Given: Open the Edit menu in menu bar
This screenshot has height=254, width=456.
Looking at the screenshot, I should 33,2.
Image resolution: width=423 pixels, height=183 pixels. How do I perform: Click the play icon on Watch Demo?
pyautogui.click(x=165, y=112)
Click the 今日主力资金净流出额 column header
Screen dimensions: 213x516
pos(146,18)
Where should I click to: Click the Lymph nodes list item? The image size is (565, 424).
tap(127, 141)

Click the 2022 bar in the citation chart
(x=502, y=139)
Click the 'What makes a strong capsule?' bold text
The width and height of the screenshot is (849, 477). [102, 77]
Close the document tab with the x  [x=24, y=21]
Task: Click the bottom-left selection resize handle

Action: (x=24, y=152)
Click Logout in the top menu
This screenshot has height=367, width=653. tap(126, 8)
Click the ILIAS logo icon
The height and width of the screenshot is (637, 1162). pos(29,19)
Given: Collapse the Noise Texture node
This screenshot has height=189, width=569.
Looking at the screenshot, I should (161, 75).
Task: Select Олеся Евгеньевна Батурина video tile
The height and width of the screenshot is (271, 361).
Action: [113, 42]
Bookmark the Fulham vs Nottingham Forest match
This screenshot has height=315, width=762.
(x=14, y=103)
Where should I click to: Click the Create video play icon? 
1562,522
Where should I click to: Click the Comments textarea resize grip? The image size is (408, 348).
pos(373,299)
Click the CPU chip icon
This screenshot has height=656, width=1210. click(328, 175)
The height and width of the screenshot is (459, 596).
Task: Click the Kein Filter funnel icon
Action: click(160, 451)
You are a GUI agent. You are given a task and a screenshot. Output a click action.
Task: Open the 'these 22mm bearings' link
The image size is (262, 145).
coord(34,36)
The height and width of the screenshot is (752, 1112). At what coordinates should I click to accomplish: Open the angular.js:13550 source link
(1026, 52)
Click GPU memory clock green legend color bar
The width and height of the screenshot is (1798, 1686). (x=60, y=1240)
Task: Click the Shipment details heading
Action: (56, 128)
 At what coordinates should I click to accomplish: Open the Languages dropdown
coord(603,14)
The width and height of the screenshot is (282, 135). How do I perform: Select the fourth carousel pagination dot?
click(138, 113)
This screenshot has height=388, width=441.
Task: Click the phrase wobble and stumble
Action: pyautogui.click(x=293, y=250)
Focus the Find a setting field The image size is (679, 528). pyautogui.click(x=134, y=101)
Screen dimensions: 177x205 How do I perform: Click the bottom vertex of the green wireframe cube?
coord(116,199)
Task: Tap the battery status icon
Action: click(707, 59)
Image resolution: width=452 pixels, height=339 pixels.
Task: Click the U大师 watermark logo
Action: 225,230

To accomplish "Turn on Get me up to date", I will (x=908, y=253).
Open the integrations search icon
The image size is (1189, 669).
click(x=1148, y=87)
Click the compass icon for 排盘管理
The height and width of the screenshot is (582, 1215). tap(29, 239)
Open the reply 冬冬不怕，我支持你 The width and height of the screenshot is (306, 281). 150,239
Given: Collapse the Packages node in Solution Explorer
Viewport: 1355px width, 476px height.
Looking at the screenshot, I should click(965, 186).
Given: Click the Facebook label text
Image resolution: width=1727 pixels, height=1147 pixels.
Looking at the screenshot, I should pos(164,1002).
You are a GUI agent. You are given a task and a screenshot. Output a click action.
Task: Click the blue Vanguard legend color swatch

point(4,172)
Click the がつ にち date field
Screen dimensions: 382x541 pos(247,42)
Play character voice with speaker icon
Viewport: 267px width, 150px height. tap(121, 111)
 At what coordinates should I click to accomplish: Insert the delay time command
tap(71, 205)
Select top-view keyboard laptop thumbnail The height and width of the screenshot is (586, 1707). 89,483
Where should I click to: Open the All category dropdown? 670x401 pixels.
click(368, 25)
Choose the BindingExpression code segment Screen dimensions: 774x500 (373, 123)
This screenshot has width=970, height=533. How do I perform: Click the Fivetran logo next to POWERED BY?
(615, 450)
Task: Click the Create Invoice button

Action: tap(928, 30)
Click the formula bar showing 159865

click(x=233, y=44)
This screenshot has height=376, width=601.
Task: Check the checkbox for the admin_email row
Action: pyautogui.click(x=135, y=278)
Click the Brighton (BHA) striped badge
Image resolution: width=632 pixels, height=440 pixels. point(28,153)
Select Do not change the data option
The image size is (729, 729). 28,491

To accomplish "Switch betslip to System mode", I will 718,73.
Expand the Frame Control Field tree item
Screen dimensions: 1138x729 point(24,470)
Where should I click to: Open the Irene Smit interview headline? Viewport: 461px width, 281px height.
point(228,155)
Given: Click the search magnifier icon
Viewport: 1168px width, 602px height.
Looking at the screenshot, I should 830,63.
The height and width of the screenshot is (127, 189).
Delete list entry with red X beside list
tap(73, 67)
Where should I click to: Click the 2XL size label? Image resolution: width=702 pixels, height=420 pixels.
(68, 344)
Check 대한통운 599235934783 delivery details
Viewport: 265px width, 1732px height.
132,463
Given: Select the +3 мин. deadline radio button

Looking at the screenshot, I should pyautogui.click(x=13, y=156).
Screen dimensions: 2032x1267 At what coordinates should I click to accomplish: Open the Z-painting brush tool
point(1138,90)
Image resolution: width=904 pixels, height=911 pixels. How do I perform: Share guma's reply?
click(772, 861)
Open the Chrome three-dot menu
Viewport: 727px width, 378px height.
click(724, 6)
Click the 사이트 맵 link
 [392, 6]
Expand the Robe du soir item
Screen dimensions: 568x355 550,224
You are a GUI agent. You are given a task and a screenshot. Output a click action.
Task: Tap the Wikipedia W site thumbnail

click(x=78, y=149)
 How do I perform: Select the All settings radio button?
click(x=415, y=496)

Problem description | Output the lines above, from the one containing "will (x=908, y=253)." through the one containing "Open the reply", inclusive, as a JSON list of strings with one string per line and blank lines omitted.

Written response |
[
  "To accomplish \"Turn on Get me up to date\", I will (x=908, y=253).",
  "Open the integrations search icon",
  "The image size is (1189, 669).",
  "click(x=1148, y=87)",
  "Click the compass icon for 排盘管理",
  "The height and width of the screenshot is (582, 1215). tap(29, 239)",
  "Open the reply 冬冬不怕，我支持你 The width and height of the screenshot is (306, 281). 150,239"
]